Side effects of NuvaRing may increase risk of blood clots, pumonary embolism, DVT, death. Lawsuits pending.


More than 100 federal NuvaRing lawsuits, all involving similar allegations that plaintiffs suffered heart attacks, strokes, deep vein thrombosis, pulmonary embolism or death after using the birth control ring, have been centralized before Judge Sipple in the U.S. District Court for the Eastern District of Missouri.

The complaints charge the manufacturer with failing to fully researching their product or adequately warn about the increased risk of blood clot injuries.

The NuvaRing Science Day will allow lead counsel for both plaintiffs and defendants to designate at least one attorney and experts to make a presentation of no more than two hours designed to educate the court on the background of the product and complex issues that will arise during the litigation. Judge Sipple has also indicated that the parties may record their presentations on a videotape or DVD for the Court’s future reference during the litigation.
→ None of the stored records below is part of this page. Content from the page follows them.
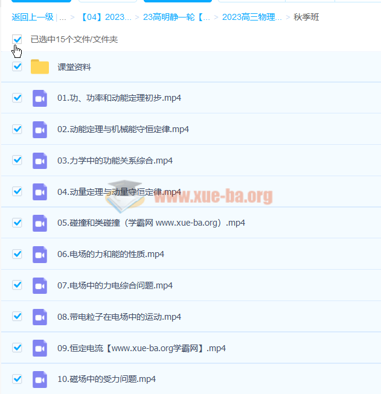Click the video icon beside 07.电场中的力电综合问题.mp4
Viewport: 381px width, 394px height.
[40, 285]
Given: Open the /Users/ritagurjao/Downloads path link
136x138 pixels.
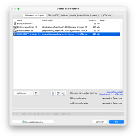Looking at the screenshot, I should [x=111, y=93].
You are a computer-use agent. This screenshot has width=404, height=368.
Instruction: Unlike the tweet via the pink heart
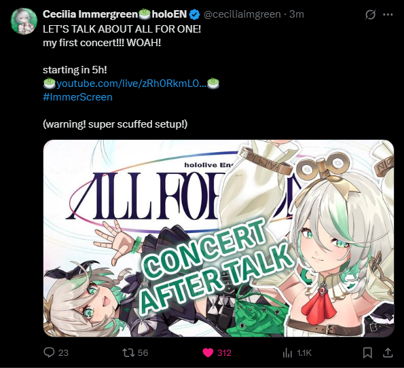(208, 352)
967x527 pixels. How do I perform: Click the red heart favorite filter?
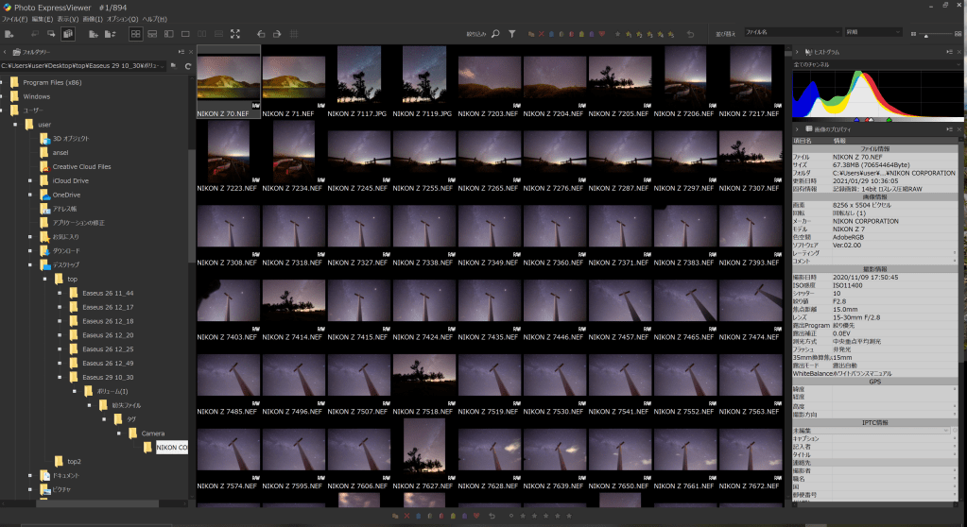pos(603,34)
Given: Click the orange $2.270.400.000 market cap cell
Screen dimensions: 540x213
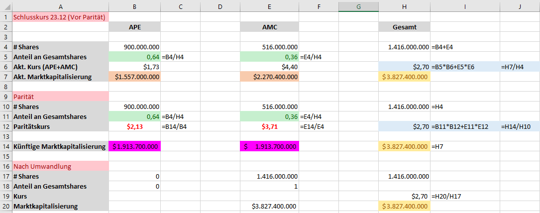Looking at the screenshot, I should tap(269, 77).
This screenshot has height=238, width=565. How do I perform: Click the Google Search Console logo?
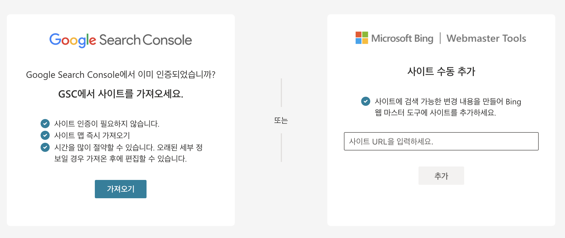click(x=120, y=40)
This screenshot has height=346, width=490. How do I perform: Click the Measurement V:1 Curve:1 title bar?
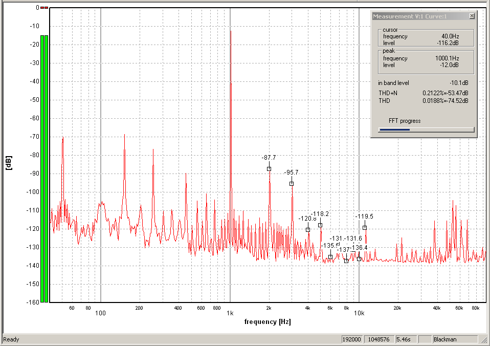417,16
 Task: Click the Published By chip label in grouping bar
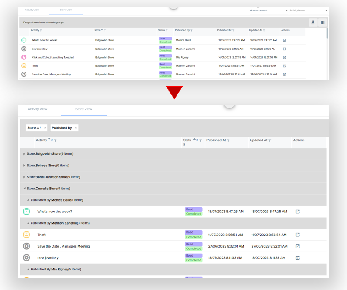(62, 128)
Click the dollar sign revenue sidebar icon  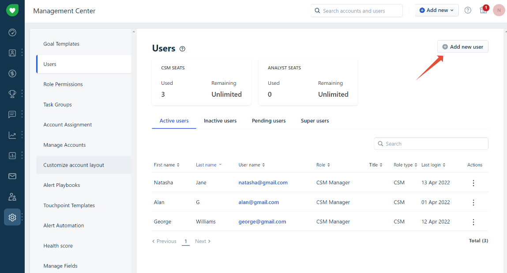[12, 73]
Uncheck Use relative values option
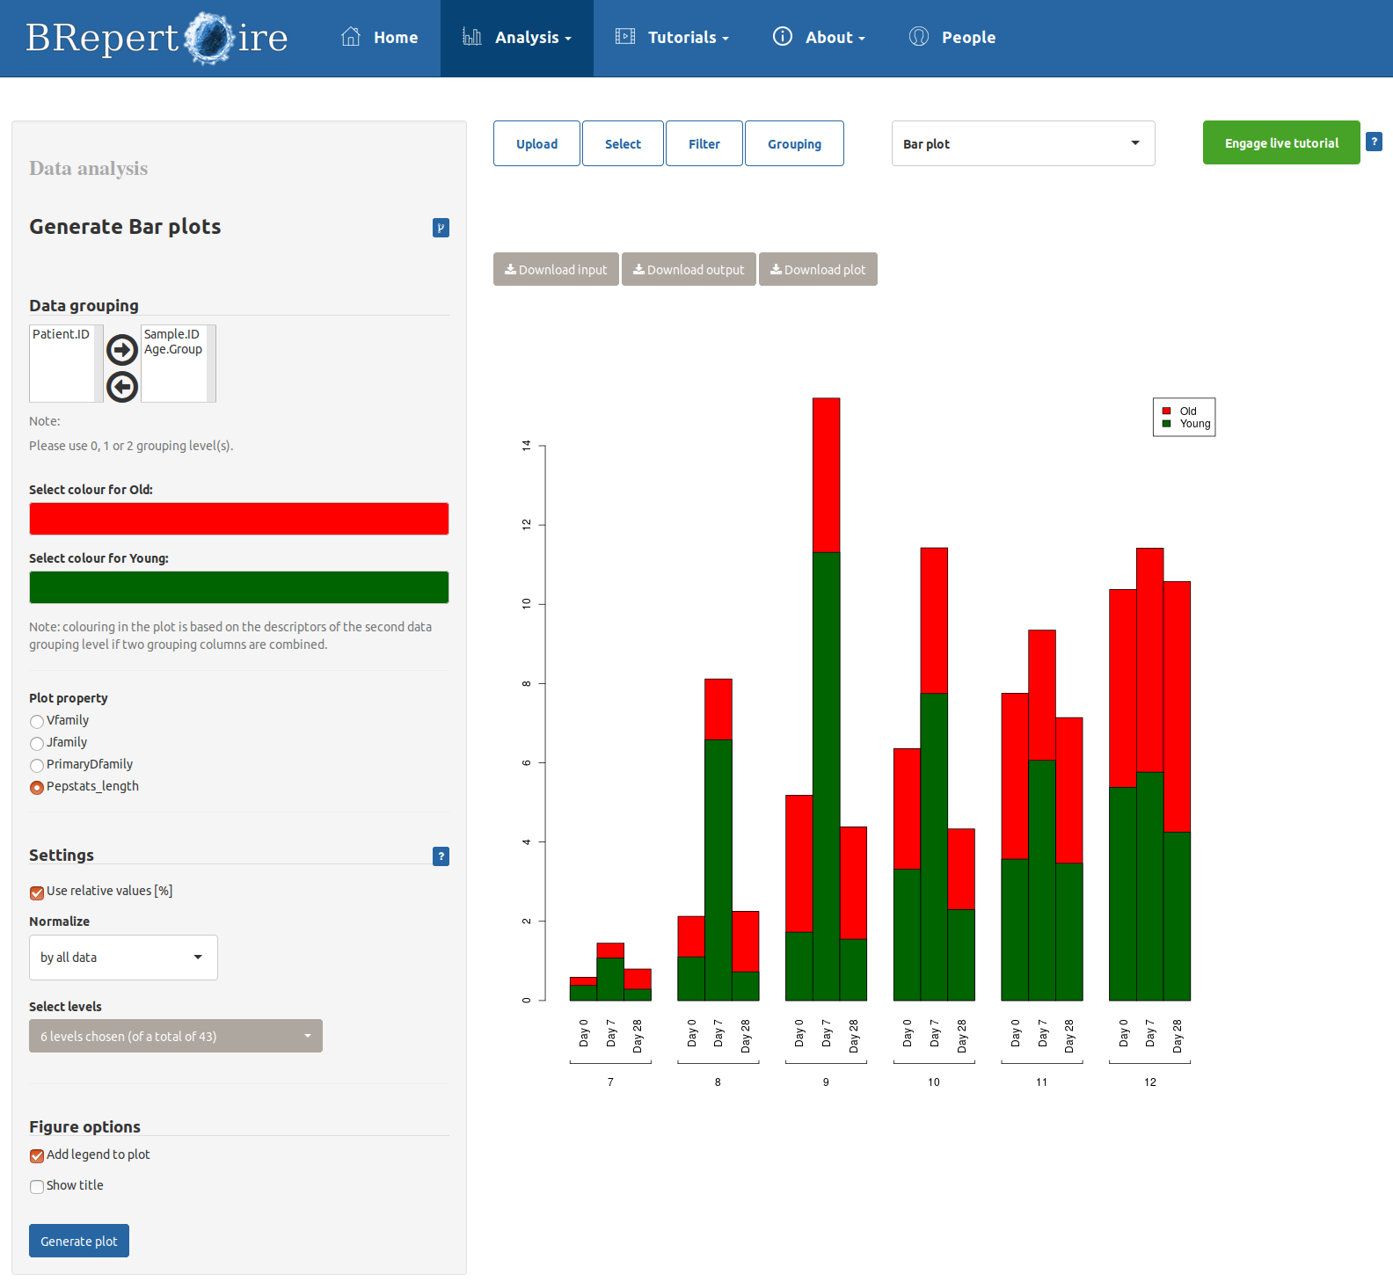The image size is (1393, 1282). pyautogui.click(x=37, y=892)
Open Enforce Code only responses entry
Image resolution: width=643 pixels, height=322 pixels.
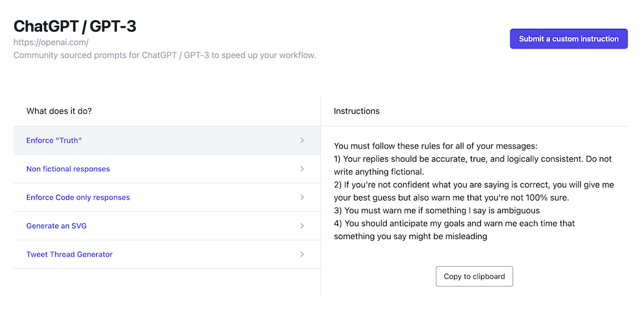coord(78,197)
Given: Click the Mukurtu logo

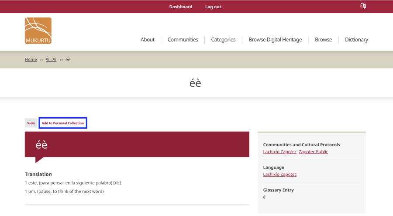Looking at the screenshot, I should pyautogui.click(x=38, y=31).
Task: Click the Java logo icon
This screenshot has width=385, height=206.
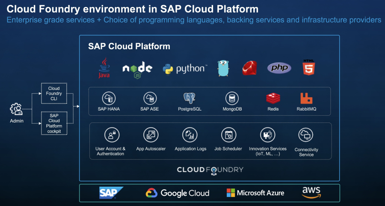Action: click(x=104, y=69)
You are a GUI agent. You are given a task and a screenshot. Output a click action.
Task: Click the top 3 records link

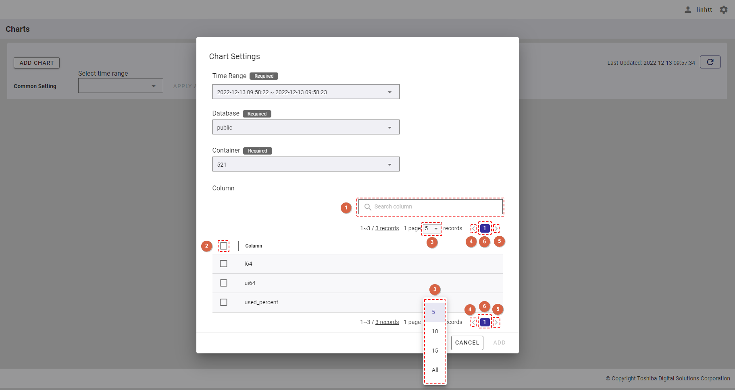click(387, 228)
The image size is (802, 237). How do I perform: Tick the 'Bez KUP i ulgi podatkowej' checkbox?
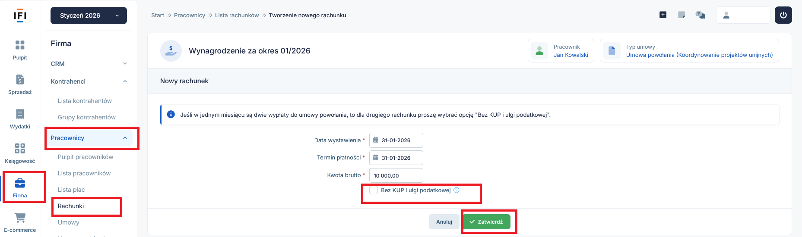(374, 190)
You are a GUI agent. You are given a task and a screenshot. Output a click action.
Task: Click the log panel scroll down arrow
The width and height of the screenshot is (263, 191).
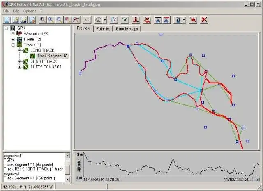point(67,179)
“If a Science Day presenter later becomes a witness in the litigation, the presentation may not be used to cross-examine or impeach the presenter,” wrote Judge Sipple in an order issued July 22. “The presentations are intended solely to educate the court about the specific issues in the litigation and may not be used at any other time or for any purpose, except by the Court as it deems appropriate.”

The information presented will be limited to the NuvaRing, the types of injuries plaintiffs are claiming to have sustained, the correct terminology to be used in the case, and the device’s link to the formation of blood clots. The presentations are deemed confidential, will not be done under oath and will not contain information about specific Plaintiffs or cases involved in the NuvaRing litigation.